Asimismo, en el curso de dichas conversaciones surgieron discusiones e interpretaciones particularísimas de la comunidad acerca de los materiales arqueológicos. Lecturas contextualizadas y vívidas de estos objetos como elementos dotados de agencia, de un poder e incidencia sobre el presente de la comunidad. Un presente que, dicho sea de paso, no está exento de problemas: disminución de la pesca, contaminación del lago y una aguda emigración que amenaza con la desaparición misma de la comunidad a corto plazo.

Tomó fuerza entonces la idea de que la nueva museografía debería contener no solamente bienes arqueológicos, sino elementos etnográficos que reflejasen las lecturas de pasado, presente y orgullo patrimonial de la comunidad. Y asimismo, que la voz que interpretase estas piezas no debería ser la del especialista en arqueología, sino la de la comunidad. Así, el guion de Pariti Markatpacha (desde Pariti) fue planteado por la comunidad, reflejando sus intereses, preocupaciones y anhelos. El equipo de investigadores, museógrafos y diseñadores del Musef se constituyó en una suerte de “traductor” de estas ideas al lenguaje de la sala de exposición.

En su primera etapa como exposición temporal en el Musef, antes de pasar a fortalecer el planteamiento del museo comunitario de Pariti, Pariti Markatpacha despliega estos objetos etnográficos seleccionados y donados por los miembros de la comunidad, con las piezas arqueológicas evocadas mediante un recurso audiovisual y las interpretaciones de la comunidad desplegadas mediante paneles de texto e imagen. Esta exposición, inaugurada el 25 de octubre, se encontrará en el Musef durante un mes. Los primeros días servirán además para que los pobladores de la isla expongan y vendan su producción artesanal, gracias a la coordinación con el Gobierno Municipal de Puerto Pérez.

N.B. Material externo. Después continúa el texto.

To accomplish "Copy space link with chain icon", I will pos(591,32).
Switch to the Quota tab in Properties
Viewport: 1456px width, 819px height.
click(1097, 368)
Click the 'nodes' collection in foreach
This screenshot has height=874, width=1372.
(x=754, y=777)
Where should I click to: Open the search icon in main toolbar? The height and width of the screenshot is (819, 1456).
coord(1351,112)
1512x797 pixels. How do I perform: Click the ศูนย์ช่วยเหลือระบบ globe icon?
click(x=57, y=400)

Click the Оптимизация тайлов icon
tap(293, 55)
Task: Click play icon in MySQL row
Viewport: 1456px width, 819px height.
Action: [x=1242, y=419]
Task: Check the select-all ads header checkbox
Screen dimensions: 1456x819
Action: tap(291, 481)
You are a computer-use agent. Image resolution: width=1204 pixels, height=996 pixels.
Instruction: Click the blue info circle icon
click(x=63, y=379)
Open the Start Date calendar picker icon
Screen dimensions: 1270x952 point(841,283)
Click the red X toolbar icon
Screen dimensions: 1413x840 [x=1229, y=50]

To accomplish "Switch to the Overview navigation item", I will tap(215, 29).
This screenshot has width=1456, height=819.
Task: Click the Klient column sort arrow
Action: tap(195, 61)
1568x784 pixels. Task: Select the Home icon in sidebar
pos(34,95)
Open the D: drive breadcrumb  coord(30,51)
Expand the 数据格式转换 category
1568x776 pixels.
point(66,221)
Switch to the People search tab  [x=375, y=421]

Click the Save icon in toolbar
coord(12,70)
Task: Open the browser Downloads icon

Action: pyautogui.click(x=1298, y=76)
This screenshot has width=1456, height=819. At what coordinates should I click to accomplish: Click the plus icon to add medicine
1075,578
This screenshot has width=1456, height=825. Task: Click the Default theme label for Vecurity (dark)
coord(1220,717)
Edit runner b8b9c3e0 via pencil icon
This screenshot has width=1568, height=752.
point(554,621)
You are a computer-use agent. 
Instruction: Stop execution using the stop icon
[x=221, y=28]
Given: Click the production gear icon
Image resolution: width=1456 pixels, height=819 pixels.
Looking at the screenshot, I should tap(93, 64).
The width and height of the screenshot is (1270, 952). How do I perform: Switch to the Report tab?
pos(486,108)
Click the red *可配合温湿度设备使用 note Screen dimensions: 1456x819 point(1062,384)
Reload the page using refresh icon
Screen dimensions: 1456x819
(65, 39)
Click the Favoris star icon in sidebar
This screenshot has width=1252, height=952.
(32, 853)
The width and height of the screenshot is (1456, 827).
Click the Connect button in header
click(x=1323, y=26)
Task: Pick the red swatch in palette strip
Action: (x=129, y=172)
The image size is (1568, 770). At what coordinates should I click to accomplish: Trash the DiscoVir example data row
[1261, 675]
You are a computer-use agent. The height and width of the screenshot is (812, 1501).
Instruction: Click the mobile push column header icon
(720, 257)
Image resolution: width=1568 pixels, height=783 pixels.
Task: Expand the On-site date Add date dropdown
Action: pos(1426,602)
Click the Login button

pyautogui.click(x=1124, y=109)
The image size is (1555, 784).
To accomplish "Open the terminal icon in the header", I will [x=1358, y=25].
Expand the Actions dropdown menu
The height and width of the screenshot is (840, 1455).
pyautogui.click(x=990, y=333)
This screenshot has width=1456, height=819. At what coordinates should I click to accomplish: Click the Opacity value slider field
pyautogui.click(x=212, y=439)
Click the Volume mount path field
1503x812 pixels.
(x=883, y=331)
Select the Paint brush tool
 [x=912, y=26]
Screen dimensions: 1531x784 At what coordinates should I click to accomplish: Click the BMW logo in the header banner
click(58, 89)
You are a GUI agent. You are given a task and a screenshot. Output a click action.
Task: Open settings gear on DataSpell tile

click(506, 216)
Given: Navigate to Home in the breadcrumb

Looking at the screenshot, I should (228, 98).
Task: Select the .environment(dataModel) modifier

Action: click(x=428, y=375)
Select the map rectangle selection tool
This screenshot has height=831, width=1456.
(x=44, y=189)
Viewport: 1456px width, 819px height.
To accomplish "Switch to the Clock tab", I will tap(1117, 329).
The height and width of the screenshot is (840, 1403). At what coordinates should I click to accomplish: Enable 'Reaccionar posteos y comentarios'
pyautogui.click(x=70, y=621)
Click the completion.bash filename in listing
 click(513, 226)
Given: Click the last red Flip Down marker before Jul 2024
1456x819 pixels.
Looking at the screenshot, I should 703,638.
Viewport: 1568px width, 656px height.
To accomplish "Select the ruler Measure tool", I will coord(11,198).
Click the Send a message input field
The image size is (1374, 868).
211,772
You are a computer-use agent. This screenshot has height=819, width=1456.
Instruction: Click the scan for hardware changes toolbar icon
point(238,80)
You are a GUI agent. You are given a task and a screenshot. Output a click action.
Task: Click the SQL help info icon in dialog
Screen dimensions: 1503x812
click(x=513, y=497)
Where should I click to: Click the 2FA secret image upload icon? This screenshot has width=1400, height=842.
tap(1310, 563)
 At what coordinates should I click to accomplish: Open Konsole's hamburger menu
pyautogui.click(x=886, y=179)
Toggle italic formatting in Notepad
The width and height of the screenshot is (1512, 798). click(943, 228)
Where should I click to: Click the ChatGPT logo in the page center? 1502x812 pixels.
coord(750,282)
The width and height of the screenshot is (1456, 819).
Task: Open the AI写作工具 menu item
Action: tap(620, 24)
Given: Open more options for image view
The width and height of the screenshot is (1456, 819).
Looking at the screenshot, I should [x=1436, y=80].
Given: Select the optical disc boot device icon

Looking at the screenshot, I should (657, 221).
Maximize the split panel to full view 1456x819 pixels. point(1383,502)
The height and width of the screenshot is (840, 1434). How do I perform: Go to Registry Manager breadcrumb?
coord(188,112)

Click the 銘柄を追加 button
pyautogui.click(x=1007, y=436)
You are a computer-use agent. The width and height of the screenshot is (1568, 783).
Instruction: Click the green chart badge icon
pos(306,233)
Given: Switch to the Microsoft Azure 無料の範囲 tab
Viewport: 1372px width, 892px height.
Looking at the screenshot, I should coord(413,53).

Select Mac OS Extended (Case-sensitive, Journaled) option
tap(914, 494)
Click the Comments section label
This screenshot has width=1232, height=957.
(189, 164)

Para el Musef, esta exposición se plantea como antídoto al egocentrismo colonizador, subyacente a la idea de la “autoría” común en los investigadores y curadores. Es una oportunidad para visibilizar aquellas arqueologías comunitarias, los discursos que plantean los actores sociales sobre sus pasados y patrimonios, generando un contrapeso ante el discurso pretendidamente superior de las academias. Es una reivindicación del museo como espacio de encuentro, donde se difunden diversas concepciones, cuestionamientos y urgencias sobre la cuestión patrimonial. Y es el inicio de una nueva línea de acción —la de la curaduría colaborativa— que nos permitirá, ojalá, apoyar a más museos comunitarios en Bolivia.